DAVIS: A few years ago, when [Outsports writer] Cyd Zeigler asked me to do the article, I wasn't ready. Now, with the work that I do — whether it's with Hetrick-Martin or with GLSEN or the Obama campaign or the Black AIDS Institute — I'm doing work that can effect change. My voice actually counts. When I first left the NFL, I didn't feel that me being a gay athlete would have counted for anything. But now I love myself again. Back in those days I still didn't. I hated myself for so long because I believed that being gay was awful. Now I love the gay side of Wade, so I can talk to kids about the process that they have to go through in order to start loving themselves again.

I feel like I understand my focus now. I understand what I'm supposed to do. A lot of people want me to work with gays and sports issues. But, really, there's enough people talking about that. My focus is going to be on being a role model to change the lives of youth of color, who are impacted by oppressions that people aren't talking about. There aren't other black people out there who have my voice, for lack of a better word, who are doing the work. So that's what I want to do. I want to work with LGBT youth of color to make sure that HIV rates get lower, that homelessness is talked about, that poverty is talked about. And I'll use the fact that I played in the NFL to promote that.

MW: Have you and your partner gotten married in New York?

DAVIS: We're just talking about it, about that and about kids. As of right now, we would be getting married in Hawaii so his parents can come over from Australia, and then have a big reception in New York for our friends, because we can't expect all of our friends to fly to Hawaii.

MW: Have you met his family?

DAVIS: The first time I went over there we were getting off the plane when he told me, ''My whole family's going to be here.'' I was like, ''Shit.'' So there was his sister, both his brothers, their wives, their kids, his mother and his father. But I got off the plane and I remembered everyone's name. It was cool. It was a little daunting, because I was the second partner they had ever met, and the first who was a black guy. His mother was very to the point, which I love about her. She's like, ''You're black and he's white, how does it work?'' I was like, ''I see that he's white, but it's not really an issue.'' But I loved her for just being honest and getting it out there, because it's something that people think about.

MW: Have you found that being in a relationship with a white guy is a barrier for you working with some of the communities you want to work with?

DAVIS: It hasn't been yet, but I feel like it's coming. [Laughs.]

MW: Right after this interview!

DAVIS: I don't think that most people know that my partner is white. I hope it's not a block, I hope that people understand that who I date doesn't dictate what's in my heart. Any man that loves me like I need to be loved and that I'm attracted to is fair game. It just happened to be that person was white. I get it that there are a lot of people out there who have these preconceived notions about what it means to be a black man who dates a white man, especially because I have privilege. But give me a chance first, sit down, talk to me. Understand that I'm not just a privileged black person who's not getting his hands dirty, who doesn't understand how the privileges that I have can oppress people, how the privileges that I have can oppress women, how the privileges that I have can oppress other gays. I'm trying to understand that and work to change that. And my partner's behind me 100 percent. And he's trying to educate himself about what it means to be a white man dating a black man.

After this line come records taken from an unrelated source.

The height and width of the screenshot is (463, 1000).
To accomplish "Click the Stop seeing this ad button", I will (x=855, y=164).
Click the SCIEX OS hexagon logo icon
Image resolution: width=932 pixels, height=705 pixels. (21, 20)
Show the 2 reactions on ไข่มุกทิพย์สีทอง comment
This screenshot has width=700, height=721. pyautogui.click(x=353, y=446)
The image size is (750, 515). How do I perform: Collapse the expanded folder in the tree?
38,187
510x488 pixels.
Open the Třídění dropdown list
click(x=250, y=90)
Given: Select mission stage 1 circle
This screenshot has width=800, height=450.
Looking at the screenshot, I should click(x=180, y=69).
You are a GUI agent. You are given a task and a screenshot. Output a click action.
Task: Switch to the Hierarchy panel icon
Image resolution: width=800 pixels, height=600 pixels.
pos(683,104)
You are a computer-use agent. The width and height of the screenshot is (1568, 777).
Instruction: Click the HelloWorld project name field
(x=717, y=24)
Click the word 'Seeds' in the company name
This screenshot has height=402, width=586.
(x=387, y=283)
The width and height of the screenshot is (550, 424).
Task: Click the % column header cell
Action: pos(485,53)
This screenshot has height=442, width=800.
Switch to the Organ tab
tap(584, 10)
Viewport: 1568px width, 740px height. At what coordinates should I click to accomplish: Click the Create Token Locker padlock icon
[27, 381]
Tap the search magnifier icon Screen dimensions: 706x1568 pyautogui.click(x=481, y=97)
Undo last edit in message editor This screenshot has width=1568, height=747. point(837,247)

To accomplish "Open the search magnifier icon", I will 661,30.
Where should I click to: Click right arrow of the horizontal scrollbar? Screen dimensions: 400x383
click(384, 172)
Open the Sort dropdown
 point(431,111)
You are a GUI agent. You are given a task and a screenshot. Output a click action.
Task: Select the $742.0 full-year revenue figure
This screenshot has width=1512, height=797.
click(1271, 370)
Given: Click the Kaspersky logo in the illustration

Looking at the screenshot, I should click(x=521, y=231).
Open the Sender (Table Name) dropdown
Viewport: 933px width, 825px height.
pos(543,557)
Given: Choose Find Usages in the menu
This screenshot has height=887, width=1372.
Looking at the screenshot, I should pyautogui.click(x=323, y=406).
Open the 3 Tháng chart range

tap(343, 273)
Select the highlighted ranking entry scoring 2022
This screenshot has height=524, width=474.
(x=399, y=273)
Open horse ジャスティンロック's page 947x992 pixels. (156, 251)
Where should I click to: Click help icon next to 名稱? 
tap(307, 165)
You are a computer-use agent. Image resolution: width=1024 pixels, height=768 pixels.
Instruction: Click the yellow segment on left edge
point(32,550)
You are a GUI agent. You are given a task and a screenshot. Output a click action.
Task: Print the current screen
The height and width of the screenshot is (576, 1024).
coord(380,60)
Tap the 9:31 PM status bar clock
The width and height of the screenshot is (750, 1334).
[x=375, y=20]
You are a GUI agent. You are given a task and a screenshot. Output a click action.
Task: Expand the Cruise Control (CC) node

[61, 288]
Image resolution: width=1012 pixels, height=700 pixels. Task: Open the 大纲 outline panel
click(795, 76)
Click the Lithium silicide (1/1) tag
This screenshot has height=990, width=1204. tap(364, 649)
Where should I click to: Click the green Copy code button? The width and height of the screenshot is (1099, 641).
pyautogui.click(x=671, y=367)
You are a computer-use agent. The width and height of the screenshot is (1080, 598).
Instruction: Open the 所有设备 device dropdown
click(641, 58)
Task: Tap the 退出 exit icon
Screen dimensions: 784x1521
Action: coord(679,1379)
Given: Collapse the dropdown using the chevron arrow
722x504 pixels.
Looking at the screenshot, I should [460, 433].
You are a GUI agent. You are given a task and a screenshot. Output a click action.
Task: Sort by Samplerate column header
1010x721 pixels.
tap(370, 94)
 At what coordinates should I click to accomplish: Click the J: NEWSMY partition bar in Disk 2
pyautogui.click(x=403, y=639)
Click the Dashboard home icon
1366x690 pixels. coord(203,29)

I think a lot of it dates back to the history of what it meant to be black and to date someone white. It was illegal, it was frowned upon, you could be killed and jailed for that. A lot of people haven't forgotten about that. And they shouldn't. I shouldn't forget about that, either. I think within the gay community, oftentimes you see people of color who are gay and they have white partners and people think, ''Oh, once you get money you leave your community, you don't give back, you don't do the work.'' I want people to know that I'm still doing the work. And I think if you're not doing the work, then we're never going to get to that point where we're taking care of our brothers and sisters.